Assigned task A:
In the excerpt on AI data infrastructure, which layer is reaching its limits first?
Assigned task B:
Repeat word for word the part of the excerpt on AI data infrastructure that starts at "Leaders are beginning" and ends after "its limits first.".

Excerpt to read:
===============

Leaders are beginning to understand that long-term AI success depends less on the choice of model and more on the strength of the data foundation beneath it. The next phase of AI maturity will be shaped by how well organizations modernize their data platforms to support higher volumes, real-time insights, and greater transparency.
In 2026, five data infrastructure shifts will have a significant impact on which enterprises scale AI effectively and which ones remain stuck in pilot mode.
Early AI conversations focused heavily on GPUs, inference performance, and model architecture. As adoption accelerates, a new pressure point is becoming clear. The data layer is reaching its limits first.
Continuous AI workloads generate repeated embedding cycles, large vector indexes, multiple versions of the same data, and expanding volumes of metadata. Storage spending is increasing faster than compute spending for many organizations, particularly in retrieval-heavy and personalization workloads. These patterns highlight that existing architectures were not designed for always-on AI pipelines.
Organizations that invested early in unified lakehouse designs, lifecycle automation, and efficient tiering will enter 2026 in a stronger position. Others will need to prioritize data layer modernization to support AI at scale.
Agentic systems are emerging as a practical way to automate tasks such as case updates, triage, content generation, and workflow coordination. These systems reduce manual work and improve response times, but they also introduce new risks related to data quality and operational integrity.

===============

Stored data entries:
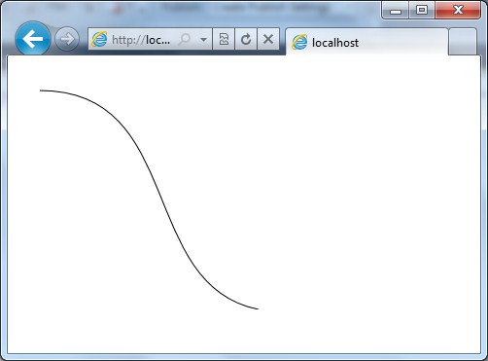Maximize the browser window

pyautogui.click(x=422, y=11)
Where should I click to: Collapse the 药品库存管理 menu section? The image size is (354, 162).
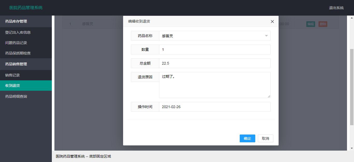point(26,22)
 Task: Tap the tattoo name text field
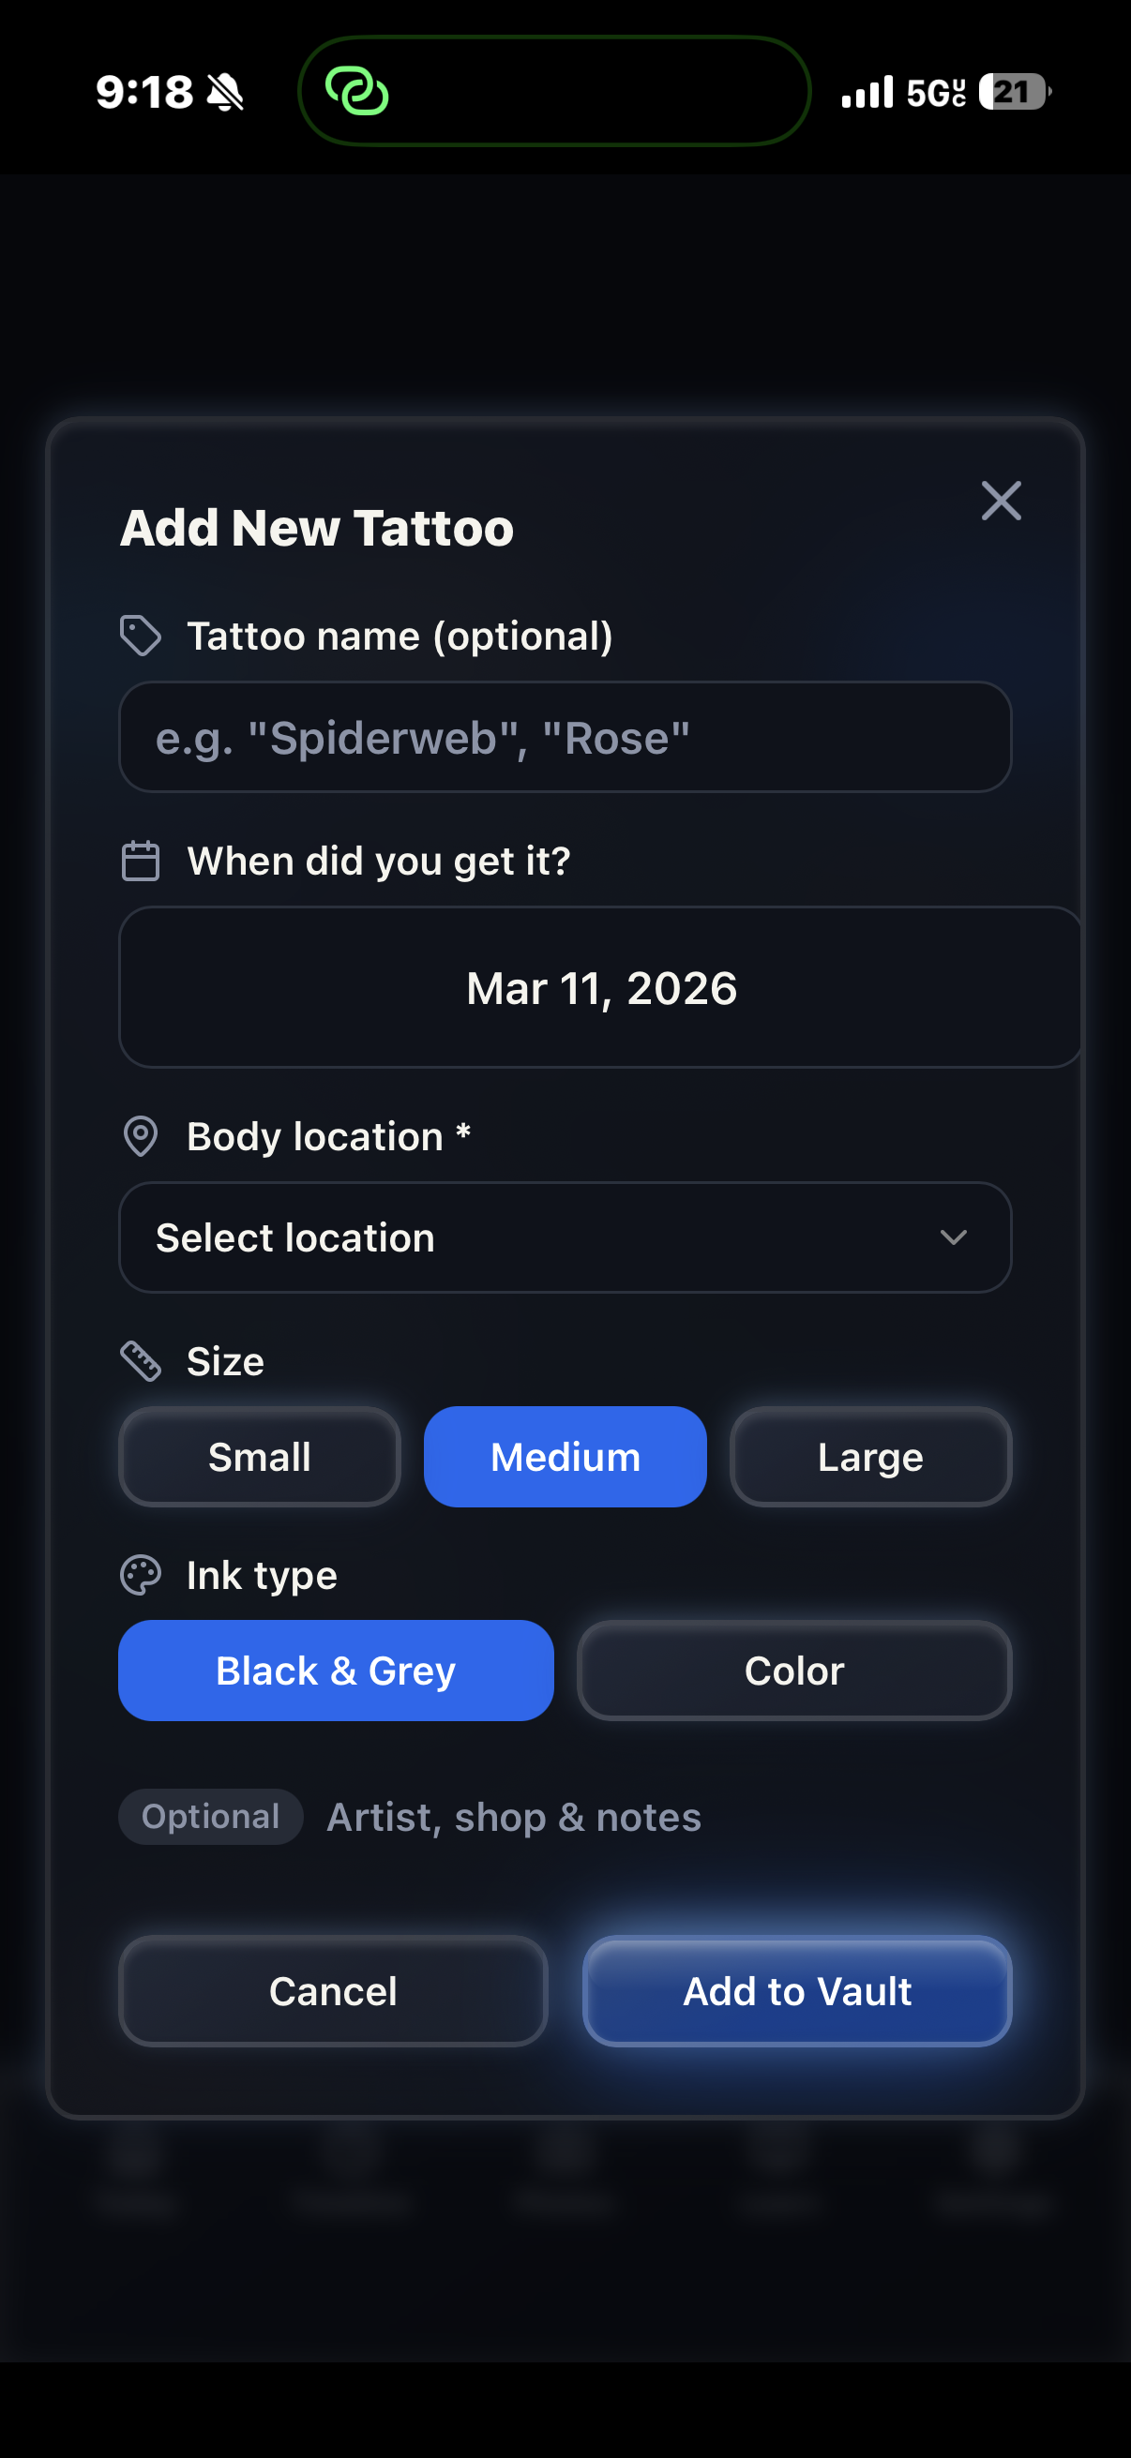565,737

===============

Worked solution A:
The data layer is reaching its limits first.

Worked solution B:
Leaders are beginning to understand that long-term AI success depends less on the choice of model and more on the strength of the data foundation beneath it. The next phase of AI maturity will be shaped by how well organizations modernize their data platforms to support higher volumes, real-time insights, and greater transparency.
In 2026, five data infrastructure shifts will have a significant impact on which enterprises scale AI effectively and which ones remain stuck in pilot mode.
Early AI conversations focused heavily on GPUs, inference performance, and model architecture. As adoption accelerates, a new pressure point is becoming clear. The data layer is reaching its limits first.